276 lines (172 loc) · 17.8 KB

Lesson 3: Making Open Data

Navigation

Overview

In this lesson, you learn the criteria and tasks needed to ensure that the datasets you make are open and reusable. The lesson starts with a discussion on creating a data management plan and then continues with topics on selecting open data formats and how to include metadata, readme files, and version control for your data. It wraps up with a discussion on open licenses for data.

Learning Objectives

After completing this lesson, you should be able to:

  • Evaluate and select open data formats.
  • Add documentation that enables other researchers to assess the relevance of the data. This includes metadata, README files, and version control.
  • List two common open licenses used for datasets.

Planning for Open Data

A best practice when beginning your open data journey is to create a Data Management Plan (DMP). This describes how you will manage, preserve, and release your data during and after a research project. Common elements of DMPs relevant to open data include a description of the following:

What? Data formats and (where relevant) standards
When? When and if to share data
Where? The intended repositories for archived data
How? How the plan enables reuse of the data
Who? Roles and responsibilities of the team members in implementing the DMP

In this lesson, we will cover some commonly practiced steps to make data. Specifically, we will focus on the "what" of making data. This covers what data formats you should use and what standards to follow to make the data as open and as readily usable as possible.

As a first step, check if your home institution or funding source has guidance, standards, or templates for DMPs.
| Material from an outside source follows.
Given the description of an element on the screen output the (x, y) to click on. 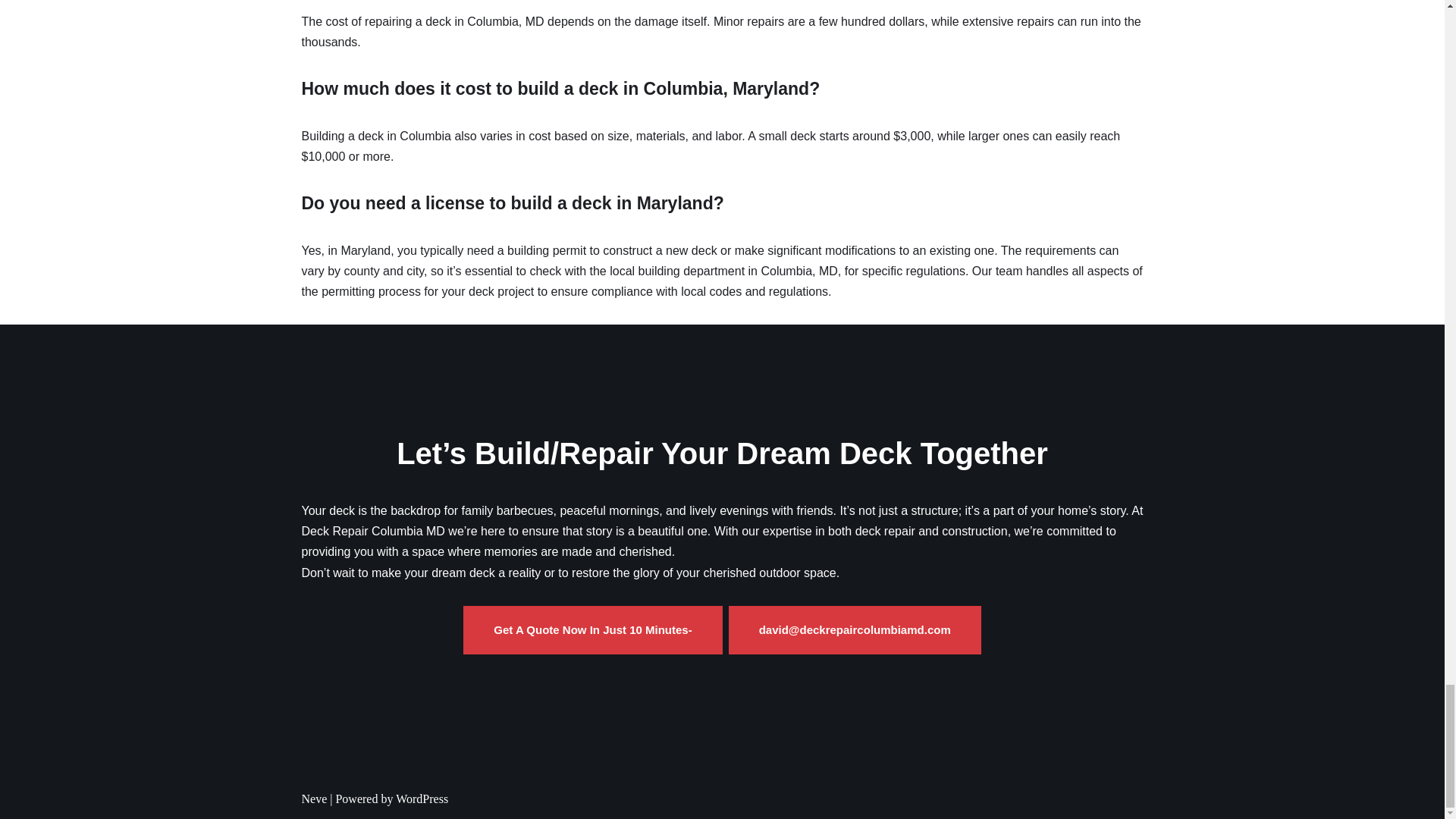
Neve (314, 798)
Get A Quote Now In Just 10 Minutes- (592, 630)
WordPress (422, 798)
Selecting Data Formats and Tools for Interoperability

Data Format Considerations

Preferred data formats are community supported, machine-readable, non- proprietary, modifiable, and open. It might seem like there are as many data formats as there are different types of data. When you think about selecting a data format, consider the following:

  • Is the format compatible with your data type, shape, and size?
  • Does the data format have adequate metadata support?
  • Are there tools readily available or any specialized tools are required for reading the data format?
  • Is the data format routinely used in your field? Community standards ensure compatibility, interoperability, and ease of use when exchanging or sharing data among researchers or organizations of the same community.

Investigate if your funding agency, institutions, and/or data repository has additional requirements for or guidance on data formats.

Non-Open Data Formats

A non-open (unsupported and closed/proprietary) data format refers to a file format that is not freely accessible, standardized, or widely supported by different software applications. Here are some examples of closed/proprietary data formats:

  • Adobe Photoshop (.psd): The default proprietary file format for Adobe Photoshop, a popular image editing software.
  • Microsoft Word (.doc/.docx): A proprietary file format used to store word processing data.
  • AutoCAD Drawing (.dwg): A proprietary data format used for computer-aided design (CAD).

Software applications that can read but not create DOC, PSD, or DWG formatted data usually do not fully support all the features, layers, specifications, and inner workings of the original file.

Some challenges of using data in non-open formats include:

  • Trouble opening the file due to compatibility issues.
  • The need to install additional software or converters, leading to frustration and inconvenience.
  • Initial setback dampens the enthusiasm for using your data.
  • Converting the data to a universal format can lead to unique formatting or features that do not translate well, making the data lose part of its value.
  • New open-data policies can limit the sharing of proprietary data as it is often non-compatible with the concept of easy distribution.

Open Data Format Examples

Some examples of open data formats include:

Select each card to find out more information.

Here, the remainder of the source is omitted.